Going to the movies in the first decades of the C20 was anything but a silent experience. The film itself may not have had sound, but each cinema had its resident musician or group of players to provide a live soundtrack including sound effects.

The Library of Birmingham has a large collection of music scores and instrumental parts which were used to accompany silent films. These are not compositions married to a specific film, instead, they are short pieces for use with any film that came along. They might be generic pieces which were specially written, popular dance music, snippets of classical music, anything, really, which an enterprising musician could recycle to create a soundtrack. This led to a mini publishing boom with many music publishers producing whole series of compositions billed as written specially for the silent movies.

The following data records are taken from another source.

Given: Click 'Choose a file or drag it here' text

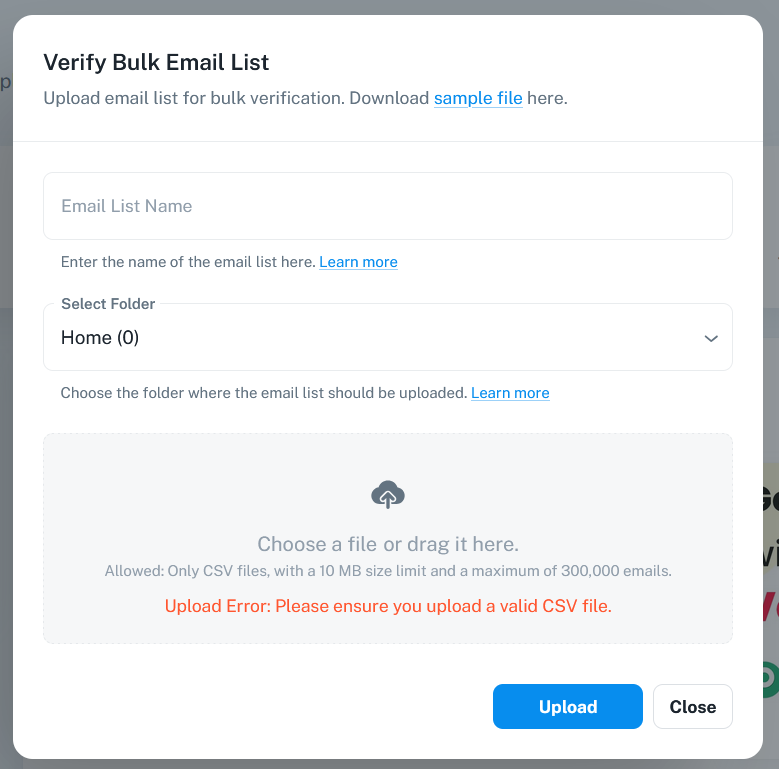Looking at the screenshot, I should click(x=388, y=544).
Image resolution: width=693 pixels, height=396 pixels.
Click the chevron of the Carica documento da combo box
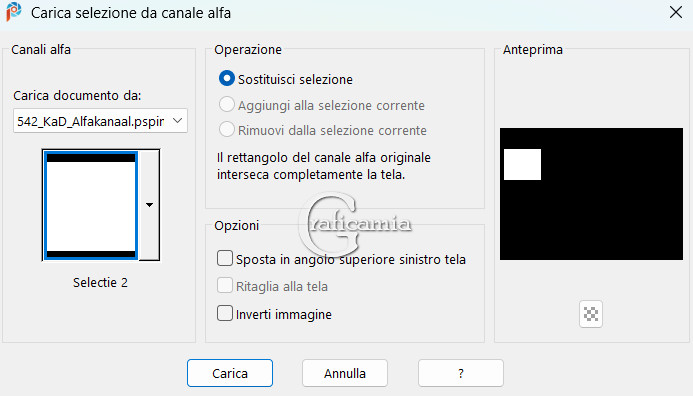178,121
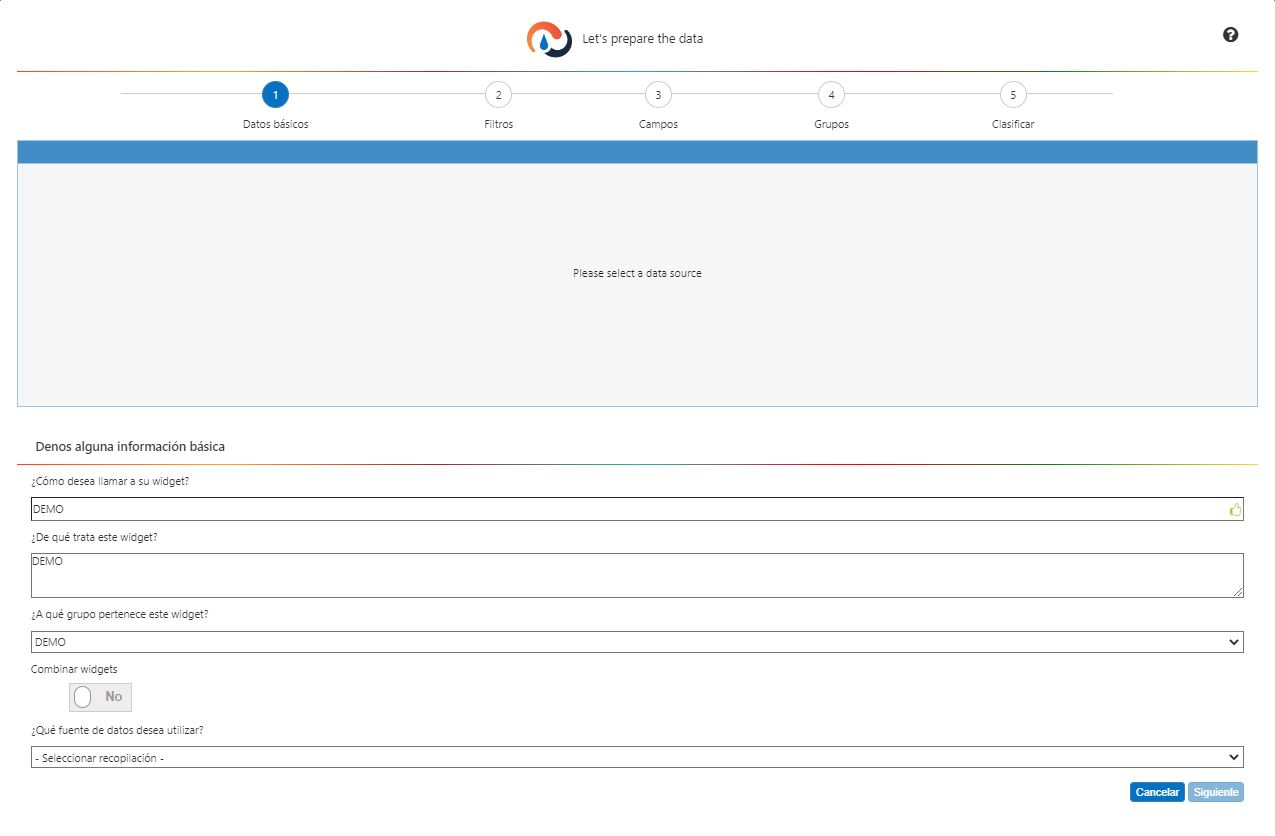
Task: Toggle the Combinar widgets switch
Action: pos(100,697)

Giuseppe Becce (1877-1973)

Giuseppe Becce was an Italian-born composer who was heavily involved in the German film industry in the 1920s. He continued to compose for films far into the sound era, as well. He wrote the scores for The Cabinet of Dr. Caligari and Der Letzte Mann and many other films, but what I’m going to look at is a collection of his generic pieces. Issued by the German publisher, Robert Lienau, the Kinothek series was aimed at the busy cinema musician, offering a choice selection of dramatic musical snippets. Although they are only short, they are also quite complex for the genre – demanding wide instrumental ranges, and well developed techniques to cope with his German late-romantic style.

You don’t need to have a great knowledge of silent film to understand how evocative these titles are. Resignation, for example, the hero awaiting his fate, or Tragedy, the heroine slumped in despair … Notice that the publisher helpfully lists how long each piece lasts, although they could be cut or stretched to fit as required. Improvisation was an important skill for any cinema musician – even if you had sheet music, there were still bridging passages needed to get you from one piece to the next without an awkward break or a change of key. The goal was to achieve a seamless accompaniment which matched what was on the screen, though I wonder how often it actually happened.

Here are a couple more listings from the same series:

Wild chase and Help! Help! are two which immediately bring pictures to my mind – Buster Keaton or Charlie Chaplin, perhaps, being pursued by a mob, or pleading for help as a building is destroyed by fire. As for Supreme peril or Love’s yearning … they hardly need any introduction.

I shall return to this fascinating collection in future issues of this blog.